Fake foods, vegetable oils, and Frankenfoods - those processed, genetically modified convenience foods will in time harm the digestive system - which sets the body up for other diseases, especially autoimmune diseases. Eat like your great-grandparents ate. Cancer, heart disease, diabetes, sinus infections, allergies, and digestive issue were not as common back then as they are today - in both people and their pets, because people ate REAL food.

All of this is just my opinion. Everyone has to do their own research and make their own choices. Sorry for the ramble.


----------



## edelweiss (Apr 23, 2010)

Nikki's Mom said:


> My opinion. I am NOT endorsing or recommending *anything.* I am relating MY experiences and my *OPINION. *Agree or disagree, it's just my opinion.
> 
> *Colloidial Silver*: If used in the recommended dose on the bottle for a short period of time (14 days) I see no issue with it. The hype about people turning blue is really exaggerated. That person who turned blue and was in the media took A LOT of HOME MADE CS. I am not a habitual user of it. It is my "go to" product for circumstances when other herbs or vitamins don't work. I have used Sovereign Silver several times, and it worked okay, nothing great. When we travel, we fill up our water bottles with our own home filtered water. I put a couple of drops of CS into the water to keep it from getting icky. I've never had a negative reaction from it. I've heard some folks who use it often say it worked, and others say it didn't.
> 
> ...


:goodpost:


----------



## dwerten (Oct 6, 2007)

edelweiss said:


> :goodpost:


I agree 

the one thing i want to point out though is even if not ingested anything you put on the skin including flea and tick meds, shampoos etc is absorbed into the body and the blood stream so even if topical it can affect the dog and why i choose to be very cautious with anything topical as well as anything ingested. 

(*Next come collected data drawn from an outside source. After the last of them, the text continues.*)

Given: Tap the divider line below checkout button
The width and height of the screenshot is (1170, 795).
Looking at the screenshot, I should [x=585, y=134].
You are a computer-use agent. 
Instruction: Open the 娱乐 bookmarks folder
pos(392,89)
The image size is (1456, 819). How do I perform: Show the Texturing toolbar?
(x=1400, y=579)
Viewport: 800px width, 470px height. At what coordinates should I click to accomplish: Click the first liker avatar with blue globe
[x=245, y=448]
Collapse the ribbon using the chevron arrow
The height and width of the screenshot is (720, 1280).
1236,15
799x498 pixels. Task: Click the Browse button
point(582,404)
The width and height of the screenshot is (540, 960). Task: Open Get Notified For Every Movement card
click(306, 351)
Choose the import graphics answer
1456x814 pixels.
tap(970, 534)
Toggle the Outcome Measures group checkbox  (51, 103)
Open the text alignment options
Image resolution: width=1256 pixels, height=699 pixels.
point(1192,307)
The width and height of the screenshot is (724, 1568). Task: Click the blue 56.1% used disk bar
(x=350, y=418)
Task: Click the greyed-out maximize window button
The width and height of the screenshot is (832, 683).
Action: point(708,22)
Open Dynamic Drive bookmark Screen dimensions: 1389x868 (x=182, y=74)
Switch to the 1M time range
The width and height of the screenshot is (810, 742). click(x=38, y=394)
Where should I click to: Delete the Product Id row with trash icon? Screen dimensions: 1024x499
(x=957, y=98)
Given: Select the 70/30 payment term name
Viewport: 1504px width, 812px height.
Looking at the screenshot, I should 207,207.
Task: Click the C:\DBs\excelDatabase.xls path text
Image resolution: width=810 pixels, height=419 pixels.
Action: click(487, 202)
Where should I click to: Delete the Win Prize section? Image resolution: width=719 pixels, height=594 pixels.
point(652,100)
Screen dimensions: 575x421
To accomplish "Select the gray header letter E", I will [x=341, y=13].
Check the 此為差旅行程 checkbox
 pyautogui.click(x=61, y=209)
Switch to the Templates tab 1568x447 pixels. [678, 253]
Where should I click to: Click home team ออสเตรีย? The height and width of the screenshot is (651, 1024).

This is why i do not use flea and tick meds and lucky not to have to where i live and I have seen with my dog with a poor immune system will attract fleas more than a dog with a good immune system first hand. 

I also agree most meds came from something in nature as well yet many are afraid of natural things. 

I guess the old saying everything in moderation. 

I definitely agree probiotics are no harm in doing daily and for dogs with allergies I really think it is a must.


----------



## Nikki's Mom (Feb 13, 2008)

dwerten said:


> I agree
> 
> the one thing i want to point out though is even if not ingested anything you put on the skin including flea and tick meds, shampoos etc is absorbed into the body and the blood stream so even if topical it can affect the dog and why i choose to be very cautious with anything topical as well as anything ingested.
> 
> ...



:goodpost:


----------



## lovesophie (Jan 28, 2008)

Nikki's Mom said:


> My opinion. I am NOT endorsing or recommending *anything.* I am relating MY experiences and my *OPINION. *Agree or disagree, it's just my opinion.
> 
> *Colloidial Silver*: If used in the recommended dose on the bottle for a short period of time (14 days) I see no issue with it. The hype about people turning blue is really exaggerated. That person who turned blue and was in the media took A LOT of HOME MADE CS. I am not a habitual user of it. It is my "go to" product for circumstances when other herbs or vitamins don't work. I have used Sovereign Silver several times, and it worked okay, nothing great. When we travel, we fill up our water bottles with our own home filtered water. I put a couple of drops of CS into the water to keep it from getting icky. I've never had a negative reaction from it. I've heard some folks who use it often say it worked, and others say it didn't.
> 
> ...


Wow, Suzan, this is such an excellent post! :aktion033: 

Also, I remember my friend mentioning oil of oregano's effectiveness in treating infections and such. I don't know much about it, but I know it's supposed to be really effective against bacteria and viruses. Have you read anything about it?

Thanks!!!


----------



## lovesophie (Jan 28, 2008)

I will make the switch to probiotic supplements. I really like Fage Greek yogurt, but you have given me a good enough excuse to switch to supplements. 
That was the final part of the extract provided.